El llamado a bendecir a Israel: Un compromiso con las promesas de Dios

Fuente: EncuentraIglesias Editorial

En nuestro caminar cristiano, a veces nos encontramos preguntándonos sobre el propósito detrás de ciertos mandatos bíblicos. Es natural cuestionar cómo ciertas enseñanzas impactan nuestra vida diaria, especialmente cuando parecen alejadas de nuestra realidad inmediata. Hoy queremos reflexionar sobre uno de esos llamados que ha resonado a través de las Escrituras: la bendición hacia Israel.

El llamado a bendecir a Israel: Un compromiso con las promesas de Dios

Las raíces bíblicas de esta relación especial

Desde los primeros capítulos de Génesis, encontramos que Dios establece una relación única con Abraham y su descendencia. En Génesis 12:3 leemos:

"Bendeciré a los que te bendigan, y maldeciré a los que te maldigan; y en ti serán benditas todas las familias de la tierra."
Esta promesa no era solo para Abraham, sino que establecía un principio que se extendería a través de las generaciones.

Cuando estudiamos las Escrituras, descubrimos que esta relación especial con Israel no es un tema marginal, sino que atraviesa tanto el Antiguo como el Nuevo Testamento. El apóstol Pablo, en Romanos 11, nos recuerda que

"no te jactes contra las ramas; y si te jactas, sabe que no sustentas tú a la raíz, sino la raíz a ti"
(Romanos 11:18, RVR1960).

¿Por qué este llamado sigue siendo relevante hoy?

En un mundo donde las divisiones parecen multiplicarse, el llamado a bendecir a Israel nos invita a:

  • Reconocer las raíces judías de nuestra fe cristiana
  • Honrar las promesas eternas de Dios
  • Practicar la gratitud hacia el pueblo que nos dio las Escrituras y al Mesías
  • Mantener una perspectiva bíblica sobre el plan redentor de Dios

Esta bendición no se trata de un apoyo político o de tomar partido en conflictos internacionales, sino de reconocer el lugar especial que Israel ocupa en el corazón de Dios y en su plan de redención.

Las dimensiones prácticas de esta bendición

¿Cómo podemos vivir este llamado en nuestra vida diaria? La bendición hacia Israel puede manifestarse de diversas maneras:

  1. Oración intercesora: Orar por la paz de Jerusalén y por el bienestar del pueblo judío, como nos invita el Salmo 122:6.
  2. Estudio respetuoso: Aprender sobre la fe judía y su conexión con nuestra fe cristiana sin caer en sincretismos.
  3. Relaciones auténticas: Construir puentes de amistad y comprensión con hermanos judíos en nuestro contexto.
  4. Reconocimiento teológico: Valorar el Antiguo Testamento no como un apéndice, sino como fundamento de nuestra fe.
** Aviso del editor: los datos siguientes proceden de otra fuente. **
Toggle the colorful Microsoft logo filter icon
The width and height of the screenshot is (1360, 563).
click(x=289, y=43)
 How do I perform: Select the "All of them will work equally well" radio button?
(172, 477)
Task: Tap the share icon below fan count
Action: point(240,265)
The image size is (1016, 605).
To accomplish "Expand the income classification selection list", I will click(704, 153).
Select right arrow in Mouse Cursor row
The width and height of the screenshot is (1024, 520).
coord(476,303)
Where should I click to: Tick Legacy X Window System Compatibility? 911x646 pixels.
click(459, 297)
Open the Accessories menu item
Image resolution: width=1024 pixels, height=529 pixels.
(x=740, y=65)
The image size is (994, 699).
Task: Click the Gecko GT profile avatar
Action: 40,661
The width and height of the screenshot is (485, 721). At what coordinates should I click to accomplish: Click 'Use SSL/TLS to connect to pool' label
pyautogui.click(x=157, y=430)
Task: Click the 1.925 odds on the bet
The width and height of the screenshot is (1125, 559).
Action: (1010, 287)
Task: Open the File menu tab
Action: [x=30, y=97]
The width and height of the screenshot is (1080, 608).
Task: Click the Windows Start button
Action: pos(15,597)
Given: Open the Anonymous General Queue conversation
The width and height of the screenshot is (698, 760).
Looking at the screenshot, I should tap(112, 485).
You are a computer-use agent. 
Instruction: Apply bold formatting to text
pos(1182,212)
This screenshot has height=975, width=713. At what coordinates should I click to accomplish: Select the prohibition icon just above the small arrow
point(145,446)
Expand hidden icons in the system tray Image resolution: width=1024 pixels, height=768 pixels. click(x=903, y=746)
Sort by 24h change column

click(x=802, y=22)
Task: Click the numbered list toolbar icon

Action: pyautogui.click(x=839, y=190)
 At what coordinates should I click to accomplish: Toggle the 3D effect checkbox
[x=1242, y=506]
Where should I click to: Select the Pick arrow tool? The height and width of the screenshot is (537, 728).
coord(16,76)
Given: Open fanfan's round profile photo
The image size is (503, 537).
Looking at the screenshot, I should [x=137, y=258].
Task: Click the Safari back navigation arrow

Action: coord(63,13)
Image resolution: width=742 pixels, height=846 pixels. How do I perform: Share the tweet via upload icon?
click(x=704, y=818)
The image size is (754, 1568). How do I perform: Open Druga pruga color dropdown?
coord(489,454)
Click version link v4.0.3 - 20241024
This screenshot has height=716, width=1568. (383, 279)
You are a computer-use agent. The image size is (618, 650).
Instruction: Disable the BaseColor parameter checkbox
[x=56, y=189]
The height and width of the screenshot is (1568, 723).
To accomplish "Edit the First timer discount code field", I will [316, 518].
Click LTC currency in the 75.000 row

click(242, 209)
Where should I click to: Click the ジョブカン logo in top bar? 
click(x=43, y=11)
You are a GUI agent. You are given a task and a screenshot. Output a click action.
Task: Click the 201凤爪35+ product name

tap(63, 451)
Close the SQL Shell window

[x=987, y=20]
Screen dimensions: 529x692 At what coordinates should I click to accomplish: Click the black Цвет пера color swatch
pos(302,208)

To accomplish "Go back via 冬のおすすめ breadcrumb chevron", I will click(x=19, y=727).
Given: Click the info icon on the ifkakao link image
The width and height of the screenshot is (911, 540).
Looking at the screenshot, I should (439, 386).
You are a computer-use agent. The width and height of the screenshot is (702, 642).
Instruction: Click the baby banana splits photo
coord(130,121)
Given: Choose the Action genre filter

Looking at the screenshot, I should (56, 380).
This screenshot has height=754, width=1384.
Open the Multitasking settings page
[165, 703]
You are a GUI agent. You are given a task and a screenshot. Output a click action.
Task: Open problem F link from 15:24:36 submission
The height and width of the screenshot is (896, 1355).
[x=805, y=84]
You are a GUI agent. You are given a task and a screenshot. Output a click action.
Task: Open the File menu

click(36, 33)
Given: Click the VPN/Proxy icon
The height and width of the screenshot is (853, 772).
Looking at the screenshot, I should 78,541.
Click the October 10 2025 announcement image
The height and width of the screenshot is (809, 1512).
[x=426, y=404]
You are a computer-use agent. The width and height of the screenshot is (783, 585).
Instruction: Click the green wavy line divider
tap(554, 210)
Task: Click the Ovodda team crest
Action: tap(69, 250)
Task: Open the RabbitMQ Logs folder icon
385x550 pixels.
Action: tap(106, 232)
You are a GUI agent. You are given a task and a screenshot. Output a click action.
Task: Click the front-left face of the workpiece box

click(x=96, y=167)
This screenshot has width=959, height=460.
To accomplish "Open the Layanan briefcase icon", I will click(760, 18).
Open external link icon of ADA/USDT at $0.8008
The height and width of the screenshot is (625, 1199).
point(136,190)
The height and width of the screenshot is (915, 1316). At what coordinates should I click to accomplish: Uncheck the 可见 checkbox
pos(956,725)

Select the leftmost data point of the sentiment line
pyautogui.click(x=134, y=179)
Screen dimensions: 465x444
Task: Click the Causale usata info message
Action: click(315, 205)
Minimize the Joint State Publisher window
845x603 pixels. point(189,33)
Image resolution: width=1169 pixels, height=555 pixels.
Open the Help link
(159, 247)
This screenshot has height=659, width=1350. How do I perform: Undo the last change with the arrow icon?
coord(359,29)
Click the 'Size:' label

El testimonio de la Iglesia a través de los siglos

La historia de la Iglesia está marcada por diferentes actitudes hacia el pueblo judío. En algunos períodos, lamentablemente, prevaleció la hostilidad y el antisemitismo. Hoy tenemos la oportunidad de escribir un capítulo diferente, uno marcado por el respeto, la comprensión y la bendición.

Recordemos las palabras de Pablo en Romanos 15:27:

"Pues si los gentiles han sido hechos participantes de sus bienes espirituales, deben también ellos ministrarles de los materiales"
(RVR1960). Hay una reciprocidad en la bendición que trasciende lo material y toca lo espiritual.

Reflexión final: Más allá del "¿qué gano yo?"

Al final, el llamado a bendecir a Israel nos invita a salir de una mentalidad centrada exclusivamente en nuestro beneficio personal. Nos desafía a ampliar nuestra visión, a reconocer que somos parte de una historia más grande que nuestros intereses inmediatos.

Cuando bendecimos a Israel, no estamos simplemente cumpliendo un mandato bíblico. Estamos alineando nuestro corazón con el corazón de Dios, reconociendo su fidelidad a través de las generaciones, y participando en su plan redentor que abarca a todas las naciones.

Este compromiso nos transforma, nos hace más humildes, más agradecidos, y más conscientes de que nuestra fe tiene raíces profundas que nos conectan con el pueblo de la promesa. En un mundo fragmentado, esta práctica puede ser un testimonio poderoso del amor de Dios que trasciende barreras históricas y culturales.

Te invito hoy a considerar cómo puedes vivir esta bendición en tu contexto. No como una obligación, sino como una expresión de gratitud hacia el Dios que, a través de Israel, nos ha dado las Escrituras, los patriarcas, los profetas, y finalmente, a nuestro Salvador Jesucristo.